Collected data
*** Begin section ***

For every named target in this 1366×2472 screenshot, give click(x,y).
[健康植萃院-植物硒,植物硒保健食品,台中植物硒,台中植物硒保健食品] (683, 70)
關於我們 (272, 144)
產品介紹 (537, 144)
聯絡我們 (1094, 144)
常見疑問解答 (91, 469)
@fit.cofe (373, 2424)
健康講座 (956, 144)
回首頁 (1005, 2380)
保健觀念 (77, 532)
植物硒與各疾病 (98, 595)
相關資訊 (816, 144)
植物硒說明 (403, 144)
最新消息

*** End section ***

- What is expected
What is needed is an exact copy of the lines from the one containing "常見疑問解答 (91, 469)" through the last line of the records above, both included.

- Result
常見疑問解答 (91, 469)
@fit.cofe (373, 2424)
健康講座 (956, 144)
回首頁 (1005, 2380)
保健觀念 (77, 532)
植物硒與各疾病 (98, 595)
相關資訊 (816, 144)
植物硒說明 (403, 144)
最新消息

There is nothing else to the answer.